[begin Material for this exercise]

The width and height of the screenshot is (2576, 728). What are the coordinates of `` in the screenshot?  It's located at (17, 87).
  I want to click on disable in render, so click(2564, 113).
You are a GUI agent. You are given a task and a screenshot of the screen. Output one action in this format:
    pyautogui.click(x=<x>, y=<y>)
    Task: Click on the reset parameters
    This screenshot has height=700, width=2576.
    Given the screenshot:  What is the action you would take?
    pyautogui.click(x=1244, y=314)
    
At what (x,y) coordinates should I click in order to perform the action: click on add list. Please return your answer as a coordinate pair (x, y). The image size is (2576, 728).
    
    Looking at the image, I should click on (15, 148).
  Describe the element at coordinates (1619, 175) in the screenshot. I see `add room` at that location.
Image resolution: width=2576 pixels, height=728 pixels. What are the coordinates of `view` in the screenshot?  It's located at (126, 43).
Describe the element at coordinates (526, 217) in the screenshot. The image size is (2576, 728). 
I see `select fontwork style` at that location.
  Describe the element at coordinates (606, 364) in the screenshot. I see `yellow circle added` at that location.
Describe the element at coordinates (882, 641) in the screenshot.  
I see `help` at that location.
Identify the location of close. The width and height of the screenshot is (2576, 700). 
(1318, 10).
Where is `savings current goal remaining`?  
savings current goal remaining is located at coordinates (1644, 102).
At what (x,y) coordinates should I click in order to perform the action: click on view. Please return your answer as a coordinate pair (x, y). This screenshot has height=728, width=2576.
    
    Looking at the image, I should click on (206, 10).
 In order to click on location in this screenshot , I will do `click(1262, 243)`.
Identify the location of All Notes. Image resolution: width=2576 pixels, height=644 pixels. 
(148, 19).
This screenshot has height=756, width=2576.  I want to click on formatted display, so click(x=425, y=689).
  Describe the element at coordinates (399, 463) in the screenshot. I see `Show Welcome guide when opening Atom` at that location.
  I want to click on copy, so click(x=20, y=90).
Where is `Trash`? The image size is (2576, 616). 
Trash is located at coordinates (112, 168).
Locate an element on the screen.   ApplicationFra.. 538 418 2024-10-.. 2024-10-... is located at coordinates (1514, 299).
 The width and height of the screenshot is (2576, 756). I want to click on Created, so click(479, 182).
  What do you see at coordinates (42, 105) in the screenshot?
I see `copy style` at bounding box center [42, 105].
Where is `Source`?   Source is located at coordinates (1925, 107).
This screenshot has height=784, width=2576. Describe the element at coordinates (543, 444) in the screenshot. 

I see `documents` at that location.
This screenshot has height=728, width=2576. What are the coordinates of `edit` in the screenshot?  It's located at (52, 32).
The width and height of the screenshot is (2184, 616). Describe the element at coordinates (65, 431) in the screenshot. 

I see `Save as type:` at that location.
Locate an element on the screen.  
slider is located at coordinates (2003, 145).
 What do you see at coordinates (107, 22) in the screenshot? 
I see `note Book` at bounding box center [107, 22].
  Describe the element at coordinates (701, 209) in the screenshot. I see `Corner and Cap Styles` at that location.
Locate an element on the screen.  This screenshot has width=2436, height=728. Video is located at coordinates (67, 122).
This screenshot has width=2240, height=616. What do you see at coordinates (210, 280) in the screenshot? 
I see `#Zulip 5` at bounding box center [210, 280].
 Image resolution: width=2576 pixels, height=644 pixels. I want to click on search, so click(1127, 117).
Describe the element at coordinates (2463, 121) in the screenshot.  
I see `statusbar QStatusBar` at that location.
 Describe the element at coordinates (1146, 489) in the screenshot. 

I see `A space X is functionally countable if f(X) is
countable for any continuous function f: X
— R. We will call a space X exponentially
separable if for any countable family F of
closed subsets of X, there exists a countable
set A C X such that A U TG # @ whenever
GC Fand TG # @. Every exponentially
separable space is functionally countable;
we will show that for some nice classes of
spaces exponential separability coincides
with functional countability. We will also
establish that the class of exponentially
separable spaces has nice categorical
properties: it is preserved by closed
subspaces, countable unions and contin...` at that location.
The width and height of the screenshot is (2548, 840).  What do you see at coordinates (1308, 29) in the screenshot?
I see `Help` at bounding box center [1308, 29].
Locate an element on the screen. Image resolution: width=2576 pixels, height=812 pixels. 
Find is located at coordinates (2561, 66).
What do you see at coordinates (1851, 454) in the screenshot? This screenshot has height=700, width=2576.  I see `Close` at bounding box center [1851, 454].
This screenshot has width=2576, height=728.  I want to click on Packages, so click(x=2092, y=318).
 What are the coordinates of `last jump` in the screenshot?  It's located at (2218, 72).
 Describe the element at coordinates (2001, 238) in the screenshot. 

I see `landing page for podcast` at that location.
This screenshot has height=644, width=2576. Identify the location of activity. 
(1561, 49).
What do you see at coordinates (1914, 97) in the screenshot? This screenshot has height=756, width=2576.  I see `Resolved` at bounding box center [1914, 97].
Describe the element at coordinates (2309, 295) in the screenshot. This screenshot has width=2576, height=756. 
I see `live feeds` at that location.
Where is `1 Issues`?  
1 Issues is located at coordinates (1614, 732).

[end Material for this exercise]

Please change every "coordinate pair" in the rows above to "pair of numbers" and keep the rest of each row the same.

The width and height of the screenshot is (2576, 728). What are the coordinates of `` in the screenshot?  It's located at (17, 87).
  I want to click on disable in render, so click(2564, 113).
You are a GUI agent. You are given a task and a screenshot of the screen. Output one action in this format:
    pyautogui.click(x=<x>, y=<y>)
    Task: Click on the reset parameters
    This screenshot has height=700, width=2576.
    Given the screenshot:  What is the action you would take?
    pyautogui.click(x=1244, y=314)
    
At what (x,y) coordinates should I click in order to perform the action: click on add list. Please return your answer as a pair of numbers (x, y). The image size is (2576, 728).
    
    Looking at the image, I should click on (15, 148).
  Describe the element at coordinates (1619, 175) in the screenshot. I see `add room` at that location.
Image resolution: width=2576 pixels, height=728 pixels. What are the coordinates of `view` in the screenshot?  It's located at (126, 43).
Describe the element at coordinates (526, 217) in the screenshot. The image size is (2576, 728). 
I see `select fontwork style` at that location.
  Describe the element at coordinates (606, 364) in the screenshot. I see `yellow circle added` at that location.
Describe the element at coordinates (882, 641) in the screenshot.  
I see `help` at that location.
Identify the location of close. The width and height of the screenshot is (2576, 700). 
(1318, 10).
Where is `savings current goal remaining`?  
savings current goal remaining is located at coordinates (1644, 102).
At what (x,y) coordinates should I click in order to perform the action: click on view. Please return your answer as a pair of numbers (x, y). This screenshot has height=728, width=2576.
    
    Looking at the image, I should click on (206, 10).
 In order to click on location in this screenshot , I will do `click(1262, 243)`.
Identify the location of All Notes. Image resolution: width=2576 pixels, height=644 pixels. 
(148, 19).
This screenshot has height=756, width=2576.  I want to click on formatted display, so click(x=425, y=689).
  Describe the element at coordinates (399, 463) in the screenshot. I see `Show Welcome guide when opening Atom` at that location.
  I want to click on copy, so click(x=20, y=90).
Where is `Trash`? The image size is (2576, 616). 
Trash is located at coordinates (112, 168).
Locate an element on the screen.   ApplicationFra.. 538 418 2024-10-.. 2024-10-... is located at coordinates (1514, 299).
 The width and height of the screenshot is (2576, 756). I want to click on Created, so click(479, 182).
  What do you see at coordinates (42, 105) in the screenshot?
I see `copy style` at bounding box center [42, 105].
Where is `Source`?   Source is located at coordinates (1925, 107).
This screenshot has height=784, width=2576. Describe the element at coordinates (543, 444) in the screenshot. 

I see `documents` at that location.
This screenshot has height=728, width=2576. What are the coordinates of `edit` in the screenshot?  It's located at (52, 32).
The width and height of the screenshot is (2184, 616). Describe the element at coordinates (65, 431) in the screenshot. 

I see `Save as type:` at that location.
Locate an element on the screen.  
slider is located at coordinates (2003, 145).
 What do you see at coordinates (107, 22) in the screenshot? 
I see `note Book` at bounding box center [107, 22].
  Describe the element at coordinates (701, 209) in the screenshot. I see `Corner and Cap Styles` at that location.
Locate an element on the screen.  This screenshot has width=2436, height=728. Video is located at coordinates (67, 122).
This screenshot has width=2240, height=616. What do you see at coordinates (210, 280) in the screenshot? 
I see `#Zulip 5` at bounding box center [210, 280].
 Image resolution: width=2576 pixels, height=644 pixels. I want to click on search, so click(1127, 117).
Describe the element at coordinates (2463, 121) in the screenshot.  
I see `statusbar QStatusBar` at that location.
 Describe the element at coordinates (1146, 489) in the screenshot. 

I see `A space X is functionally countable if f(X) is
countable for any continuous function f: X
— R. We will call a space X exponentially
separable if for any countable family F of
closed subsets of X, there exists a countable
set A C X such that A U TG # @ whenever
GC Fand TG # @. Every exponentially
separable space is functionally countable;
we will show that for some nice classes of
spaces exponential separability coincides
with functional countability. We will also
establish that the class of exponentially
separable spaces has nice categorical
properties: it is preserved by closed
subspaces, countable unions and contin...` at that location.
The width and height of the screenshot is (2548, 840).  What do you see at coordinates (1308, 29) in the screenshot?
I see `Help` at bounding box center [1308, 29].
Locate an element on the screen. Image resolution: width=2576 pixels, height=812 pixels. 
Find is located at coordinates (2561, 66).
What do you see at coordinates (1851, 454) in the screenshot? This screenshot has height=700, width=2576.  I see `Close` at bounding box center [1851, 454].
This screenshot has width=2576, height=728.  I want to click on Packages, so click(x=2092, y=318).
 What are the coordinates of `last jump` in the screenshot?  It's located at (2218, 72).
 Describe the element at coordinates (2001, 238) in the screenshot. 

I see `landing page for podcast` at that location.
This screenshot has height=644, width=2576. Identify the location of activity. 
(1561, 49).
What do you see at coordinates (1914, 97) in the screenshot? This screenshot has height=756, width=2576.  I see `Resolved` at bounding box center [1914, 97].
Describe the element at coordinates (2309, 295) in the screenshot. This screenshot has width=2576, height=756. 
I see `live feeds` at that location.
Where is `1 Issues`?  
1 Issues is located at coordinates (1614, 732).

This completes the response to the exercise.